Participants. 312 software engineers (μ age = 31.4 years) were recruited from technology companies in four countries. Scrum Masters were excluded due to conflict of interest. Participants who reported "enjoying" open offices (n = 0) were excluded for implausibility. The final sample was n = 298.
Instrument. The Perceived Productivity and Dignity Loss Scale (PPDLS; α = .94) measured output quality, focus duration, and Dignity Loss Units (DLUs) per office day. DLUs were scored 0–100, where 100 represents being asked to "hop on a quick call" during active debugging.
Procedure. Participants completed six weeks in-office, six weeks remote. Order was randomized. The control group worked in the office every day and was given no explanation for anything, consistent with standard institutional practice.
Ethics. IRB Approval #2024-REMOTE-00712.
Finding 1: Dignity Collapses on Contact with the Office.
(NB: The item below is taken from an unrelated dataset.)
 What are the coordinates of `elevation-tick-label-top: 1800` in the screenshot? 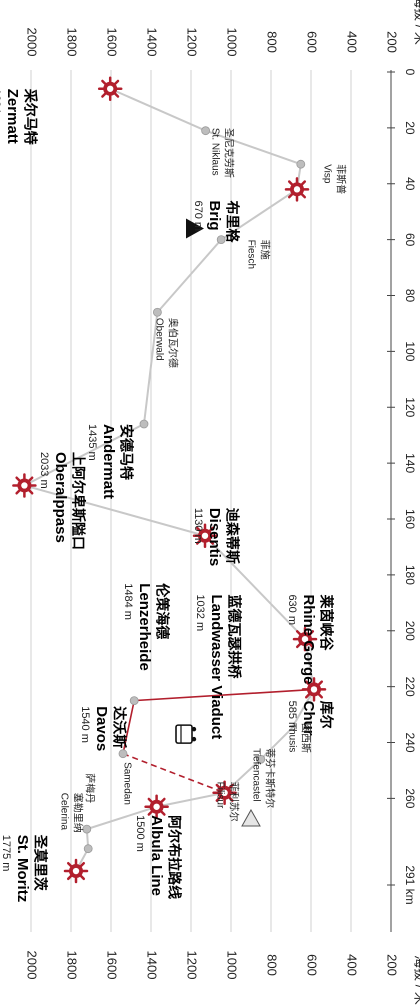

Mean DLUs were 71.3 (SD = 8.2) in-office versus 9.1 (SD = 3.4) remote, t(297) = 64.8, p < .001, d = 3.21. This effect size is larger than those typically reported in trauma research.
Finding 2: The Stand-Up Meeting Is Physiologically Harmful. 94% of observed stand-ups contained zero actionable information, F(2, 295) = 44.1, p < .001, η² = 0.23. Average participant eye-contact avoidance during stand-ups reached 87%, a figure the authors find deeply relatable.
Finding 3: Commute Time Is a Direct Subtraction from Human Joy. Each additional commute minute predicted a 0.6-point PPDLS drop (β = –0.61, p < .001). At 45 minutes each way, the software engineer arrives already defeated.
These findings are not subtle. The office environment produces measurable, reproducible, statistically significant damage to the cognitive and dignitary functioning of software engineers. The effect size for DLU elevation (d = 3.21) exceeds benchmarks for what psychologists consider "large" by approximately the same margin that a hurricane exceeds a light breeze. This is not a nuanced result. This is a finding.
A key mechanism appears to be the phenomenon we term Ambient Colleague Radiation (ACR): the passive but continuous drain caused by knowing that at any moment, someone will roll their chair over. This is functionally identical to trying to write a compiler in a room where a smoke detector beeps every eleven minutes.
One limitation is that our sample did not include engineers who genuinely prefer the office. This is because we could not find any who passed our validity screener.
The office is contraindicated for software engineers. Mandatory attendance should be reclassified as an occupational hazard under international labor law. Every line of code written under fluorescent lighting must be considered a small act of institutional resistance. We urge immediate policy reform before another stand-up meeting occurs.